- EXERCISE INSTRUCTIONS:
Can you copy the data word for word, starting at the line that contains "メールアドレス (メール (公開されません)) (594, 1545)" and stopping after the final line, with both of those lines included?

- PROVIDED ENTRIES:
== == ==
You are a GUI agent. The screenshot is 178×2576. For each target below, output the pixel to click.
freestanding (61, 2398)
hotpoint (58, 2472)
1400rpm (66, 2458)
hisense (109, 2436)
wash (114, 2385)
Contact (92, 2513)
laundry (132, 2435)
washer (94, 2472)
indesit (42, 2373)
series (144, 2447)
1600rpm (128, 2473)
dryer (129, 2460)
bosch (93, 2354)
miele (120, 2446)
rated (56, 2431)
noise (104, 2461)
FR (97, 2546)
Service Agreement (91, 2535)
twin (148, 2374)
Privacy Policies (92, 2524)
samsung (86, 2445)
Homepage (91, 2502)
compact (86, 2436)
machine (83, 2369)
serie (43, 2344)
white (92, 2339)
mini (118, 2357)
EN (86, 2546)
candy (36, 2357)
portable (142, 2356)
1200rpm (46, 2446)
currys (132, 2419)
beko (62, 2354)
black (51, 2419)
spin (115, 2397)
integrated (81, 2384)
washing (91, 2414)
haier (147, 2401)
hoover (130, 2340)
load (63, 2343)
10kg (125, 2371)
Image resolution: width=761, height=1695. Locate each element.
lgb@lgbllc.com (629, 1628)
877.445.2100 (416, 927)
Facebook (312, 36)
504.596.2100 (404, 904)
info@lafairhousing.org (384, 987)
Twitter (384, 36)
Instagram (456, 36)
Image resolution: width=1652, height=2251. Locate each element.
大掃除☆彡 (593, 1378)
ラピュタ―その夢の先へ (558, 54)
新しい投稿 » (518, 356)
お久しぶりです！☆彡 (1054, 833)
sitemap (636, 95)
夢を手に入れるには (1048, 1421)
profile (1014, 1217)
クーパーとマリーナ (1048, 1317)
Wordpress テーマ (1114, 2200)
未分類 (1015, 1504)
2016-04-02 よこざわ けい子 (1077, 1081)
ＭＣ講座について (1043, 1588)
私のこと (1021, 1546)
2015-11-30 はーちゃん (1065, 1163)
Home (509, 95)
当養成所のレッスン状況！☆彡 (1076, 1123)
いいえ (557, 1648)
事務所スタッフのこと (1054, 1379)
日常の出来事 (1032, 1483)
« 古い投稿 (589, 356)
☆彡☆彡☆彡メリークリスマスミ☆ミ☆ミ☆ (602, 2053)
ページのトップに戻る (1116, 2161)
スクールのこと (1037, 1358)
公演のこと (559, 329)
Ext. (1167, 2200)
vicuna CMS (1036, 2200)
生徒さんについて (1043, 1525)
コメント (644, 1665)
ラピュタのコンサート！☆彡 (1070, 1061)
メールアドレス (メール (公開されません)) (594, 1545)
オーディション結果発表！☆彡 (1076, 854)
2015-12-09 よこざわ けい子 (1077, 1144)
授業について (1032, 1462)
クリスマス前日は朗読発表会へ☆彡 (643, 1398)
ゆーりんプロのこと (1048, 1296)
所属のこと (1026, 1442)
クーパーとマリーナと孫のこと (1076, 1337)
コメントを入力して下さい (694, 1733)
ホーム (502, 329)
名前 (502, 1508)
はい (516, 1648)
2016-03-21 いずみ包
== == ==
- WRITTEN ANSWER:
メールアドレス (メール (公開されません)) (594, 1545)
オーディション結果発表！☆彡 (1076, 854)
2015-12-09 よこざわ けい子 (1077, 1144)
授業について (1032, 1462)
クリスマス前日は朗読発表会へ☆彡 (643, 1398)
ゆーりんプロのこと (1048, 1296)
所属のこと (1026, 1442)
クーパーとマリーナと孫のこと (1076, 1337)
コメントを入力して下さい (694, 1733)
ホーム (502, 329)
名前 (502, 1508)
はい (516, 1648)
2016-03-21 いずみ包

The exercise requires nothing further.